We are a couple from Canada both with EU passports and dual citizenship. We are planning a trip to Italy and we were looking to get a smaller mortgage for the house we want to buy. We did some research, but everything that we read is a little bit confusing. So where do we really start? Anyone else on here who went through similar process and could give us a heads up on all this? Also we heard that banks are in trouble right now? Anything helps. Thank you,

Julia and Denis


----------



## GeordieBorn (Jul 15, 2016)

I'm sure others wil tell you different, but if you are looking to get a mortgage to buy here forget it - sorry, but it is a bad idea.... What if you need to sell here and you can't?


----------



## Italia-Mx (Jan 14, 2009)

If your dual citizenship is with Italy and you meet financial requirements for the loan, go to any bank that is doing well and apply for a mortgage. Italian citizens buy and finance houses all the time, just like Americans and Canadians do in their own countries.


----------



## rsetzer99 (Feb 20, 2014)

Assuming you work with a agent to find the property you wish to buy, they should be a very good source of information on how the process works, suggestions of places to apply and so on.


----------



## NickZ (Jun 26, 2009)

leachiepeachie said:


> Hi everyone,
> 
> We are a couple from Canada both with EU passports and dual citizenship. We are planning a trip to Italy and we were looking to get a smaller mortgage for the house we want to buy. We did some research, but everything that we read is a little bit confusing. So where do we really start? Anyone else on here who went through similar process and could give us a heads up on all this? Also we heard that banks are in trouble right now? Anything helps. Thank you,
> 
> Julia and Denis


Potential problems. 

Most Italian banks will want Italian income. 

Age. You don't mention how old you are but for legal reasons they'll want the mortgage to end before you turn 70ish. Might be 75. I can't remember

You mention smaller mortgage. If what you want is too small you may find nobody is willing. I'm facing this. A bank I use will give me a mortgage for 3x what I need. Or a loan for 2x what I need. But they won't bother with the small amount I need.

The easier thing will be to get a personal loan at home. You must have a local bank you have a relationship with. 

The problem isn't the Italian banks it's the economy.


----------



## Italia-Mx (Jan 14, 2009)

NickZ said:


> Potential problems.
> 
> Most Italian banks will want Italian income.
> 
> Age. You don't mention how old you are but for legal reasons they'll want the mortgage to end before you turn 70ish. Might be 75. I can't remember


If you're an Italian citizen, the first statement above is inaccurate. Many Italians have lived and worked abroad and do not have or have never had Italian income.

Statement two regarding age is also inaccurate.

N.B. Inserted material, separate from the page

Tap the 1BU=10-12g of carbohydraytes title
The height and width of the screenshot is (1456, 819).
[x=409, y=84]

It would depend on income, down payment, and length of loan. 

I would advise, however, that you have lived in Italy long enough to have established a good relationship with the bank you're asking for a mortgage. For example, that bank has been receiving regular deposits from your source of income abroad. It might be a good idea to pay rent and maintain residence for one or two years before purchasing.


----------



## NickZ (Jun 26, 2009)

You can't foreclose on a person above the age of 75. It's hard enough to foreclose normally in Italy. Banks will not issue mortgage that extend past your 75th birthdate.

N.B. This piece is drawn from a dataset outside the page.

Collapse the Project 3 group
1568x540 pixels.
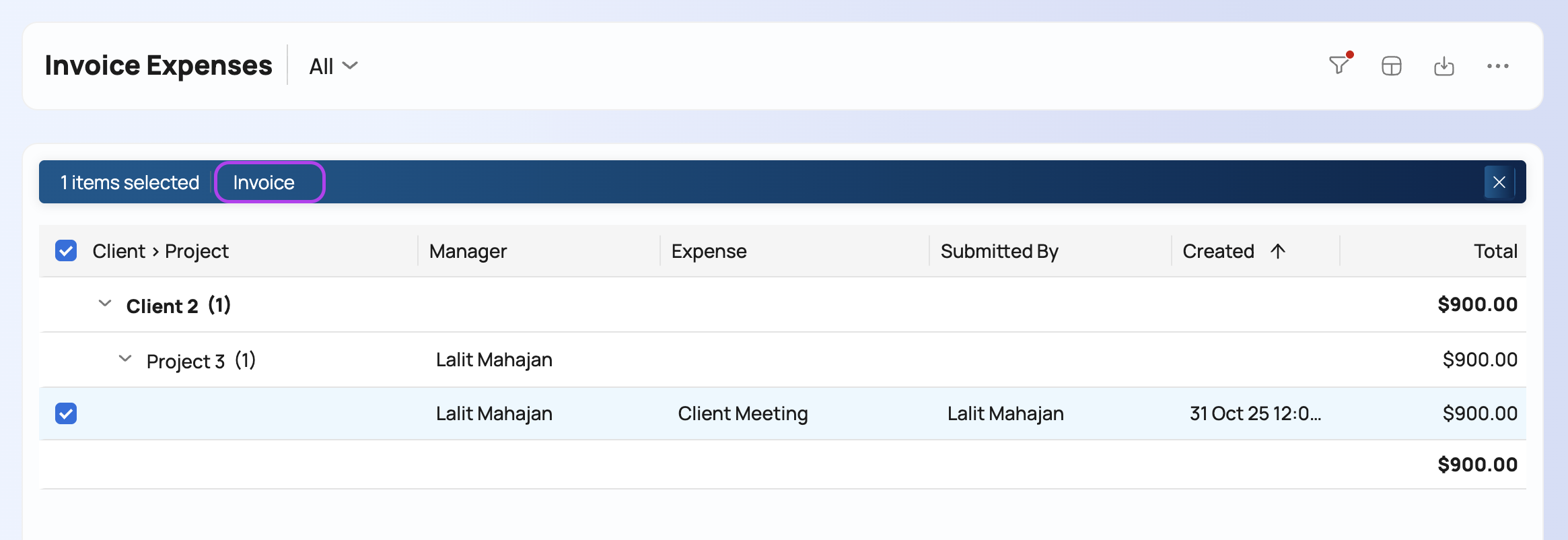click(x=125, y=359)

Good luck if you're expecting the average bank to offer an mortgage if you don't have an Italian credit history. There are or have been special offers from specialist banks for non residents. Barclays used to do this . 

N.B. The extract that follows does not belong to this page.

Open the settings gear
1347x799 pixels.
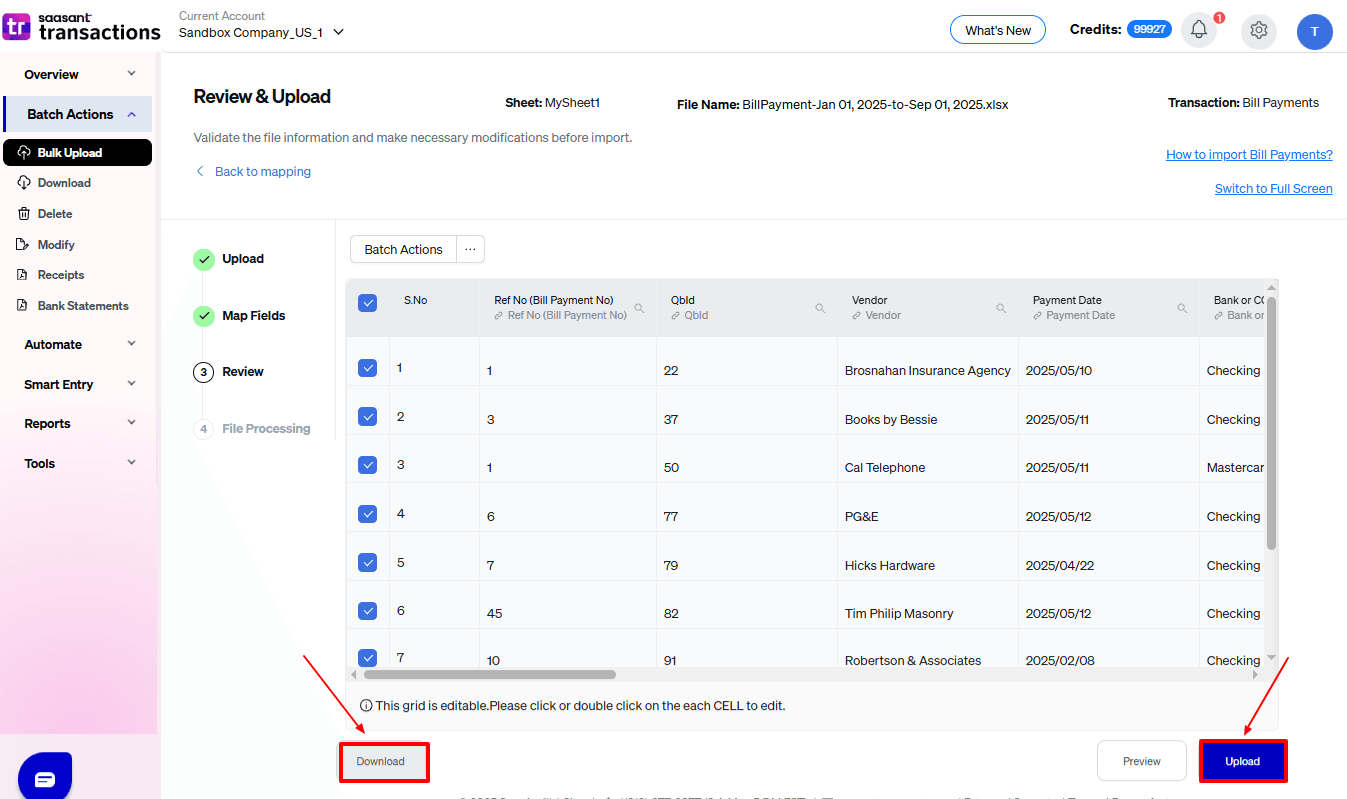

Citizenship is totally a non issue. It would be illegal for any bank to take citizenship into account.

Why would a bank care?


----------



## Italia-Mx (Jan 14, 2009)

NickZ said:


> You can't foreclose on a person above the age of 75. It's hard enough to foreclose normally in Italy. Banks will not issue mortgage that extend past your 75th birthdate.
> 
> Good luck if you're expecting the average bank to offer an mortgage if you don't have an Italian credit history. There are or have been special offers from specialist banks for non residents. Barclays used to do this .
> 
> ...


Now that you've elaborated even more, the first statement above is not only inaccurate, it's blatantly false.

And why would it be necessary to have specialist banks such as Barclays for non residents (foreigners) if Italian citizenship is a non issue? 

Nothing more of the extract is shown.